That said, you're now trying to both argue over the likelihood of a counterfactual that's still using your feelings as evidence(why would Republican party discipline be stronger over the passage of a law with no first order economic interests that reaffirms the status quo when the Republican senators in question publicly support that position in contravention of their party? They're certainly willing to concede it as a position when the concession is packaged with material gains, but FoCA was the most binary bill imaginable and it would have been political malpractice not to force the publicly pro-choice Republican senators to vote it down if that was actually what they'd do), while at the same time returning to the "no legislation passed by Congress actually matters because the Supreme Court can and will simply legislate itself" well, as an apparent hedge against the event that your current counterfactual folds, and if that's your takeaway there is no point in insisting passing FoCA would have been impossible, and you're simply saying "well even if I'm wrong about this I'm still right." Moreover, if you're assuming the Supreme Court has a limitless outer bound of action, why don't they just kill the ACA right now since it survived the first time? It's that easy, right?
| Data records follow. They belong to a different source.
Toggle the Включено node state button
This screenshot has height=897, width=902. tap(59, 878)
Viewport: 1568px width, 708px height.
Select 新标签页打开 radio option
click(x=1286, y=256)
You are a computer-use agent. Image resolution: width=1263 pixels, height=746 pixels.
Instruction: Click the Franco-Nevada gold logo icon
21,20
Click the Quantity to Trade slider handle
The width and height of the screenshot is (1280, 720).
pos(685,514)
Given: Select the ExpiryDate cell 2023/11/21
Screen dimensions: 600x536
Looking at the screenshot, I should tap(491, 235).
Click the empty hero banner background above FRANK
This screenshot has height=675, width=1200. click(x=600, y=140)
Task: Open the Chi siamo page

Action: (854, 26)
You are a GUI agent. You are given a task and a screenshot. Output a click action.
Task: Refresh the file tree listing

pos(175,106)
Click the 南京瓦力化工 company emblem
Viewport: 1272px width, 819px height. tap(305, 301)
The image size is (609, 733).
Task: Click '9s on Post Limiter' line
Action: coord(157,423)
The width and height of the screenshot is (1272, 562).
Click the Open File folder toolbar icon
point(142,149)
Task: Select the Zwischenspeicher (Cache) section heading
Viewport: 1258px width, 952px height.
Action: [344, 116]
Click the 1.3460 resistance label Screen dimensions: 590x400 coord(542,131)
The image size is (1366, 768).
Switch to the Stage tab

When placed against the original post you made, which was an "honest question" asking why anyone seemed to think that codification would have mattered because it would have been easily repealed by the 2017 Republican trifecta--not because codification could not have been achieved, nor because codification could have been repealed from the bench, but specifically because it would have been trivial to repeal by passing a law saying it's no longer the law--it really seems to me like you settled on the conclusion that Democrats could not have done anything to prevent this destruction of abortion rights ahead of time and refuse to consider that you may be wrong about that

Bishyaler
Dec 30, 2009
Megamarm

theCalamity posted:

https://twitter.com/atrupar/status/1523322245497643008?s=21&t=y_wDe6xY1pdzSK-LUHohtA

At the end of this video, Nancy Pelosi states that the Democratic Party was not pro-choice in 2009. It’s kind of hosed how they will run on being pro-choice at the time, but then when asked why they didn’t do anything about codifying Roe 13 years later, she says that they aren’t pro-choice.

I don't understand how anyone can have a scrap of faith in them if the excuse for "Obama broke a pretty important promise" is "Yeah, actually we didn't give a poo poo about women 13 years ago and were lying through our teeth about the policy positions."

Main Paineframe
Oct 27, 2010

Bishyaler posted:

There are states already drafting laws that will make it a criminal act to leave the state for the purposes of getting an abortion. What makes you think laws are going to be respected between two states who are openly hostile to one another? How do you think blue state citizens going to react if their government turns over pregnant refugees to red states so they can be jailed or murdered? Or what kind of actions a red state might make if that person isn't surrendered?

It's unlikely that the interstate laws we're accustomed to will keep applying. We're beyond the pale here.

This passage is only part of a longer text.